В сказках не бывает мух. А здесь была: ползала по лицу от нижнего века, по носу до сомкнутых губ и обратно. Как пролезла в запечатанный ящик?!
Прочь! Всевидящего ради, только не это! Не черви, не насекомые! Да, охотники до мертвого всегда найдутся, но Элья ведь жива! Чувствует и не может даже вздрогнуть от отвращения. Остается неподвижной.
Удобной.
Муха замерла, но не исчезла… Ничего. Элья ведь не застрянет здесь? Конечно, нет. Уйдет. Хотя бы в лабораторию, где можно задержаться подольше и даже поговорить с Кырымом.
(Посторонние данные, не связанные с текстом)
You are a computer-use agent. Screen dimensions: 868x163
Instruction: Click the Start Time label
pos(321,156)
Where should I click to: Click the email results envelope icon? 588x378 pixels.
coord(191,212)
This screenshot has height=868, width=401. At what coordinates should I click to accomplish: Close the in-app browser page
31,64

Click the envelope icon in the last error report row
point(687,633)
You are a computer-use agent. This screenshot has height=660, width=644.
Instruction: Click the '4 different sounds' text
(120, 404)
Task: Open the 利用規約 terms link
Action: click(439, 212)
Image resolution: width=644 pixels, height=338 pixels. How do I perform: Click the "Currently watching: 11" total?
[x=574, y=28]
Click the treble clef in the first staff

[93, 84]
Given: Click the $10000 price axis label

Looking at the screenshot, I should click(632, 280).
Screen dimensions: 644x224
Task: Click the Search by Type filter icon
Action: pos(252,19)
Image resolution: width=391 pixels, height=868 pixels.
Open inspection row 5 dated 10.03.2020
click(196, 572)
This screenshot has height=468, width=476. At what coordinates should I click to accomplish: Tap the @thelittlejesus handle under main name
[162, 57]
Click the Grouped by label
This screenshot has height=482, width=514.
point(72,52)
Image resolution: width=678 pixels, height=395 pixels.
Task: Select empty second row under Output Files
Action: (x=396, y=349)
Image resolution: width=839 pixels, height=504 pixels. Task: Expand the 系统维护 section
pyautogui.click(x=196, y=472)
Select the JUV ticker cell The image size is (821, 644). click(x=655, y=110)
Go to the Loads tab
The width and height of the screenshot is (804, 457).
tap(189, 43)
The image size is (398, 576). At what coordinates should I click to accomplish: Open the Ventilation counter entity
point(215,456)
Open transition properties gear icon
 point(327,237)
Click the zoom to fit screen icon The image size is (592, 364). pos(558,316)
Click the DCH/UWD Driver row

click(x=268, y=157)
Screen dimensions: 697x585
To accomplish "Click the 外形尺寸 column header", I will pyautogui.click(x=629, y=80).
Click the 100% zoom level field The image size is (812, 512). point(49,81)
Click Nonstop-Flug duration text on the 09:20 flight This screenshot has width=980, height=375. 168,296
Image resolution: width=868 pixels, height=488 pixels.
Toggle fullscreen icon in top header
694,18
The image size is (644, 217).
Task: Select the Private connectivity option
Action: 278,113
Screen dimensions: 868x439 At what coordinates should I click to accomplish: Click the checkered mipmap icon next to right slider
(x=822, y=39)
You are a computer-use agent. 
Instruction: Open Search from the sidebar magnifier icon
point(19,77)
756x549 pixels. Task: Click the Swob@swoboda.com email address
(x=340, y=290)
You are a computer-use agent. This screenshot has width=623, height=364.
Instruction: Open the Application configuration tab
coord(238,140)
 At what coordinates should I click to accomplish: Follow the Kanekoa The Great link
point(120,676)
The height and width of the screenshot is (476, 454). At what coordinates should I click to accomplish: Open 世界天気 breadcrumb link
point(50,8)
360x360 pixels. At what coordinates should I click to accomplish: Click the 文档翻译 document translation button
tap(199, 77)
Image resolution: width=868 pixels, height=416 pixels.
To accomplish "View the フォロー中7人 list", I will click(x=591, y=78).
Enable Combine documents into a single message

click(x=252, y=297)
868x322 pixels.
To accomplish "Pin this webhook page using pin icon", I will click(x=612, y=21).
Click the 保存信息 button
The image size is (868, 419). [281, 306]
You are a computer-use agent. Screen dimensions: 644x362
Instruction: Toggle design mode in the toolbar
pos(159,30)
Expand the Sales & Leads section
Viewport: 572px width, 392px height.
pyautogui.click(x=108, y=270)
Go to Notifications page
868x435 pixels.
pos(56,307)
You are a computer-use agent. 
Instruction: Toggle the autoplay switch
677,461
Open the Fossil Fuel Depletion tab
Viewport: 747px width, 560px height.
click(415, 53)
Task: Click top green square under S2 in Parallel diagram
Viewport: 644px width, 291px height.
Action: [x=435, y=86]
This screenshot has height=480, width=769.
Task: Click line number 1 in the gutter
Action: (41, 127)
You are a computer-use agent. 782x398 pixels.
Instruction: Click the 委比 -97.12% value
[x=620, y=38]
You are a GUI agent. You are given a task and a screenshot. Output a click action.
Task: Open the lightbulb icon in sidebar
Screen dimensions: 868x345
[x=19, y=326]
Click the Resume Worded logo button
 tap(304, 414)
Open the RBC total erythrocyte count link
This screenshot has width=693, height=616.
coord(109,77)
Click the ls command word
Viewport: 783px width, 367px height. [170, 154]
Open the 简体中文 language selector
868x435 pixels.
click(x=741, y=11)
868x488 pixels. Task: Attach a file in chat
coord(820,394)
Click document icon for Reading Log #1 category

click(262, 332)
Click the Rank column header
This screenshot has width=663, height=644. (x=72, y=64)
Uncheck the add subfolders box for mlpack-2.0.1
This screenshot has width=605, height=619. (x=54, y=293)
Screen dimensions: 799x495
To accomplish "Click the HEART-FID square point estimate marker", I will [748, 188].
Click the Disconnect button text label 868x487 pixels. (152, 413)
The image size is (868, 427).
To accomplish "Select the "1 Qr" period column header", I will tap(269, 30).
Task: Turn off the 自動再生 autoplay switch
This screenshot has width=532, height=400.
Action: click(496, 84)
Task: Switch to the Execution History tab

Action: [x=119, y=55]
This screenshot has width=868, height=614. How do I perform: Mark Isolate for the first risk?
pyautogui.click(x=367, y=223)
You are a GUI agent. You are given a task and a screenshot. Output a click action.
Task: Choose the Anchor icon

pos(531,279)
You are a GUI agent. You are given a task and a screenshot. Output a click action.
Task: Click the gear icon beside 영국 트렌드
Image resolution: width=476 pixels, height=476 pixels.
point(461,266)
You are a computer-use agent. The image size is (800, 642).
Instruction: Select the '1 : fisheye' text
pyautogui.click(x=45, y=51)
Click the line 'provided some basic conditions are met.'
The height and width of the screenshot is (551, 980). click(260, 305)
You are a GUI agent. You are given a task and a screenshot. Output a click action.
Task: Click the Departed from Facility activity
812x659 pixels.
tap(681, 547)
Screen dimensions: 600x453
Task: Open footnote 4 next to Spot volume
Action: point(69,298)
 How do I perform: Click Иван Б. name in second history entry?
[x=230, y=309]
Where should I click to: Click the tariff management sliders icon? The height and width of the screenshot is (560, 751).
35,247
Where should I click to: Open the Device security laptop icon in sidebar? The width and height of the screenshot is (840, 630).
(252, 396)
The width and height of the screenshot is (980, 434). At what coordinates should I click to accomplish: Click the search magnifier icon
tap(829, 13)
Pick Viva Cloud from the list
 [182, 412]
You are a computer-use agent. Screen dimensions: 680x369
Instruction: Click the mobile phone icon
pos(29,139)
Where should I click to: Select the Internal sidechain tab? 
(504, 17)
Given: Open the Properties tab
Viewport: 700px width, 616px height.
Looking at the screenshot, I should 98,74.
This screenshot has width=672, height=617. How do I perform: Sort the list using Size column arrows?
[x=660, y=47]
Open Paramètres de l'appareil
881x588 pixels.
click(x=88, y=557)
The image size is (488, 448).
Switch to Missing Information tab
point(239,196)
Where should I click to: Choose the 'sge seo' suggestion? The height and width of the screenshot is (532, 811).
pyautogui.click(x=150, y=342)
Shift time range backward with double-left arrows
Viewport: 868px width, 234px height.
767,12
Ему нужна здоровая склана? Он её получит. А потом получит…
Повозка подпрыгнула, и с нею — тело в ящике. Муха зажужжала и нырнула в ноздрю.
— От неслух. — Зарна нежно держала мальчишку за ухо. — Я ж тебе говорила.
— Не трогай меня, ак-найрум! — закричал карапуз.
— Я тебе покажу «ак-найрум», — Зарна несильно наддала по тощему заду. — Ладно, показывай коленку.
После минуты споров коленка была промыта и перевязана. А мальчуган, получив поцелуй в макушку, унесся в дом.
Из угла двора за ней наблюдал второй мальчишка, похожий на первого, но старше. Наблюдал внимательно, прицениваясь — или прицеливаясь? — но не пытаясь вмешаться. Независимый и гордый Чаал-нойон. Не родной он Зарне, как и убежавший малыш. Вот ведь одарил Всевидящий: явилась в Ханму и получила ношу из троих неслухов и кошеля с золотом. Хотя не было бы монет — все равно позаботилась бы. Есть ведь не только кровавая дымная столица, есть далекий дом, где будет уютно даже наир.
Свет пробивается ввысь, слегка разбавляя черноту над городом. И светом этим дышится.
Хотя бы глоток воздуха! Ведь живая! Или не-мертвая?
Дышится на кузне тяжко. Воздух, раскаленный над горном, плывет, мажет стены копотью, давит из тела испарину. И льется пот по плечам и шее, по рукам и животу. Молот по чурочке и тот будто бы не со звоном — с хлюпаньем ударяет.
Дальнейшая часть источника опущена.